Exercise aim: Here is a listing. Reproduce it exactly.

Source records:
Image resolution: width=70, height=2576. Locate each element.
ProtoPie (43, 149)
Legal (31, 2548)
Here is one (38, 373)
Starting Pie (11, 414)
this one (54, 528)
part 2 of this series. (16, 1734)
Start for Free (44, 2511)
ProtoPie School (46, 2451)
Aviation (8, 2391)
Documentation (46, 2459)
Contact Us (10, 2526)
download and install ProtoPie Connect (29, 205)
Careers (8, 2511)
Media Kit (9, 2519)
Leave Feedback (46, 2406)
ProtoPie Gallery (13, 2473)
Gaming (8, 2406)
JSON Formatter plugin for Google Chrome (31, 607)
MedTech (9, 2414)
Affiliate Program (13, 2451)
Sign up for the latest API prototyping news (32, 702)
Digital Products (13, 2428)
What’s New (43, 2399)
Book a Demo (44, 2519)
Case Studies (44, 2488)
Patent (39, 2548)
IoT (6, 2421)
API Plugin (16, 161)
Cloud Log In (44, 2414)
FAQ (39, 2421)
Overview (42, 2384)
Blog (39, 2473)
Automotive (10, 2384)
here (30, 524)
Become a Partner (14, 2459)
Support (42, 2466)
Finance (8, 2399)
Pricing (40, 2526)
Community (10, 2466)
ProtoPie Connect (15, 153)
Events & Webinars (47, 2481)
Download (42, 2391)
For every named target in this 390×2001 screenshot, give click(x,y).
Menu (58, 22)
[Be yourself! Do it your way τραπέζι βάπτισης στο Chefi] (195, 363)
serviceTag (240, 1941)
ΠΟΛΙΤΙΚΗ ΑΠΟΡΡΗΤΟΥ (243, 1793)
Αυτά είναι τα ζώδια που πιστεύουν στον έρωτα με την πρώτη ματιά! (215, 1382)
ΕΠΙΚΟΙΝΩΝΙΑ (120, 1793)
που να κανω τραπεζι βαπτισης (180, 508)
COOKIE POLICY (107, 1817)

Completed exercise:
Image resolution: width=70, height=2576. Locate each element.
ProtoPie (43, 149)
Legal (31, 2548)
Here is one (38, 373)
Starting Pie (11, 414)
this one (54, 528)
part 2 of this series. (16, 1734)
Start for Free (44, 2511)
ProtoPie School (46, 2451)
Aviation (8, 2391)
Documentation (46, 2459)
Contact Us (10, 2526)
download and install ProtoPie Connect (29, 205)
Careers (8, 2511)
Media Kit (9, 2519)
Leave Feedback (46, 2406)
ProtoPie Gallery (13, 2473)
Gaming (8, 2406)
JSON Formatter plugin for Google Chrome (31, 607)
MedTech (9, 2414)
Affiliate Program (13, 2451)
Sign up for the latest API prototyping news (32, 702)
Digital Products (13, 2428)
What’s New (43, 2399)
Book a Demo (44, 2519)
Case Studies (44, 2488)
Patent (39, 2548)
IoT (6, 2421)
API Plugin (16, 161)
Cloud Log In (44, 2414)
FAQ (39, 2421)
Overview (42, 2384)
Blog (39, 2473)
Automotive (10, 2384)
here (30, 524)
Become a Partner (14, 2459)
Support (42, 2466)
Finance (8, 2399)
Pricing (40, 2526)
Community (10, 2466)
ProtoPie Connect (15, 153)
Events & Webinars (47, 2481)
Download (42, 2391)
For every named target in this 390×2001 screenshot, give click(x,y).
Menu (58, 22)
[Be yourself! Do it your way τραπέζι βάπτισης στο Chefi] (195, 363)
serviceTag (240, 1941)
ΠΟΛΙΤΙΚΗ ΑΠΟΡΡΗΤΟΥ (243, 1793)
Αυτά είναι τα ζώδια που πιστεύουν στον έρωτα με την πρώτη ματιά! (215, 1382)
ΕΠΙΚΟΙΝΩΝΙΑ (120, 1793)
που να κανω τραπεζι βαπτισης (180, 508)
COOKIE POLICY (107, 1817)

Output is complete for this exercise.